Most of you probably know that I am about to request to go onto a pump. I am the first to admit I don't have a strong case, but there are a few fairly big issues I'm having with MDI.

So, I have a couple of questions for the pumpers.

1) One BIG problem I have is the length of time after injecting that Novorapid actually begins to work. I've found that it won't begin reducing my levels until over an hour after I've injected. On several occasions I have tested this out by injecting and waiting longer and longer until eating - 1 hour is the most I'm comfortable with waiting, but as you can imagine - this means I need to plan exactly when I'm going to eat and what. Kind of the opposite of what MDI is designed to do. I obviously don't take much issue with waiting say 10 or 15 minutes - let's face it most meals take longer than that to cook - but an hour? It's just a bit frustrating.

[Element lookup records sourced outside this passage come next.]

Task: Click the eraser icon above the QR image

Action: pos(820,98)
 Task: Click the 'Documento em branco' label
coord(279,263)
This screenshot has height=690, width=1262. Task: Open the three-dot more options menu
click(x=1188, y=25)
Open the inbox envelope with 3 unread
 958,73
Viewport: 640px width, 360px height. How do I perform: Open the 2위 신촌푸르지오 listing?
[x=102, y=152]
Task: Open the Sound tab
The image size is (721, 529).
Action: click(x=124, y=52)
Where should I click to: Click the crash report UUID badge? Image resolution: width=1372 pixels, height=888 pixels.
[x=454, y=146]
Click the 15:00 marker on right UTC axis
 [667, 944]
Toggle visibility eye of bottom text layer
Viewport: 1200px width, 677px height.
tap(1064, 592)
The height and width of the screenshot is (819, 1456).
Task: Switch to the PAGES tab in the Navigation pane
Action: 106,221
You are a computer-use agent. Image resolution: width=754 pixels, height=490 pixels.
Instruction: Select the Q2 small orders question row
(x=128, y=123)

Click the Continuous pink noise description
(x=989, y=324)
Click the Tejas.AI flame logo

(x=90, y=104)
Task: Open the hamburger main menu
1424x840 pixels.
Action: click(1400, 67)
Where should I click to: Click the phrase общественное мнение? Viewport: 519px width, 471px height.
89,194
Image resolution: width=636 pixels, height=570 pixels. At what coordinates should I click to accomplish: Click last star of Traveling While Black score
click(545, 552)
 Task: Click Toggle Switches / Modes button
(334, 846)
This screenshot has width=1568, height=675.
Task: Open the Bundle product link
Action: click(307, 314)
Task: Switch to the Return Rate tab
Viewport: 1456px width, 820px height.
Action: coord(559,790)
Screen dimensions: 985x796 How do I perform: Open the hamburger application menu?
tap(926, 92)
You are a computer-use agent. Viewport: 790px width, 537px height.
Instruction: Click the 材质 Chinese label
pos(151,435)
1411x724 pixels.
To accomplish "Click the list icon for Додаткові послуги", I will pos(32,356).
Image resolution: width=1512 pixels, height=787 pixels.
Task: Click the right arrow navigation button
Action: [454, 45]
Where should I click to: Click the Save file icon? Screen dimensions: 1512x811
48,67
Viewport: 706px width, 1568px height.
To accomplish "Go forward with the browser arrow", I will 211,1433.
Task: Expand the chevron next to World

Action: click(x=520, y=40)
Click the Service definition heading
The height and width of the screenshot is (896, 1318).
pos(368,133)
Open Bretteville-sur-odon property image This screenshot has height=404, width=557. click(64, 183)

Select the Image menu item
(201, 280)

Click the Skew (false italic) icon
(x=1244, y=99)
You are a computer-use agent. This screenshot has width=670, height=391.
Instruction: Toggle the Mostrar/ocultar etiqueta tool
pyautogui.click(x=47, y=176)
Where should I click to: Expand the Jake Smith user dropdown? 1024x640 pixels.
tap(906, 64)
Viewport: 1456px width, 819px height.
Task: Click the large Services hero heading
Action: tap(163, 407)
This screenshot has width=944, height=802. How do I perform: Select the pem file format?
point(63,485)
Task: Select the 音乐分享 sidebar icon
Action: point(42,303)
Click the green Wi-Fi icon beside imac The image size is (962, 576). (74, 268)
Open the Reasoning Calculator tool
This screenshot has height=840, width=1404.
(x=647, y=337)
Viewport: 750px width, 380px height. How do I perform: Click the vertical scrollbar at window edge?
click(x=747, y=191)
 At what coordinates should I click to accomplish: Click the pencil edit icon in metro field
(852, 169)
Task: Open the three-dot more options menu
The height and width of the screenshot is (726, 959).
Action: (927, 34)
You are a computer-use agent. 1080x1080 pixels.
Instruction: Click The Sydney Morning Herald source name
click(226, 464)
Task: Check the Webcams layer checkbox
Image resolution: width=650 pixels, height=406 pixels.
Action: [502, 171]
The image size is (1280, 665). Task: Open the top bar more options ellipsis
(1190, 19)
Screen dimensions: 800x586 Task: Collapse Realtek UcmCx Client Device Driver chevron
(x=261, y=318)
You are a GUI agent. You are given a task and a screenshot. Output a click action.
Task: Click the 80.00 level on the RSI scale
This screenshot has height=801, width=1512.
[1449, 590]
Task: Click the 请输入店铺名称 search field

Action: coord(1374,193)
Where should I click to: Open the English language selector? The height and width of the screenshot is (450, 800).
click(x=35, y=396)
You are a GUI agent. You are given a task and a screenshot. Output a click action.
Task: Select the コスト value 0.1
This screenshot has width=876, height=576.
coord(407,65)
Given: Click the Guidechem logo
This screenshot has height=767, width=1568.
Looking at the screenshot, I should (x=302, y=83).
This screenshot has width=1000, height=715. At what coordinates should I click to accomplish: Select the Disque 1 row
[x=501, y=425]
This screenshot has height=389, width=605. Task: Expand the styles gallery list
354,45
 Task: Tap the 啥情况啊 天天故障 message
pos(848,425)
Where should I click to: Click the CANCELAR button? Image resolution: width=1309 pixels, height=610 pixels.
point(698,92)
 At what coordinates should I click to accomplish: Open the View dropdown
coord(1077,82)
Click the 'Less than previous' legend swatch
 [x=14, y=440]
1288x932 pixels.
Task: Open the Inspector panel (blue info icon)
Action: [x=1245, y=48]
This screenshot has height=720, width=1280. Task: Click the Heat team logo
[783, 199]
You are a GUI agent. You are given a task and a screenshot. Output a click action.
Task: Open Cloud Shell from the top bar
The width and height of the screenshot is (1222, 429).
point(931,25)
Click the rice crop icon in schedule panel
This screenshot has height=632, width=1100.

- so, have you found that your bolus insulin literally 'gets in' quicker than when you were on MDI?

...actually for the moment that's my only question. I'll have plenty more over the next few weeks! Off to see the DSN on Tuesday, who knows about me and has said she is willing to help me in my quest, then to see the consultant himself on July 1st, who apparently is pro-pump.

Any thoughts, advice, stories etc would be great!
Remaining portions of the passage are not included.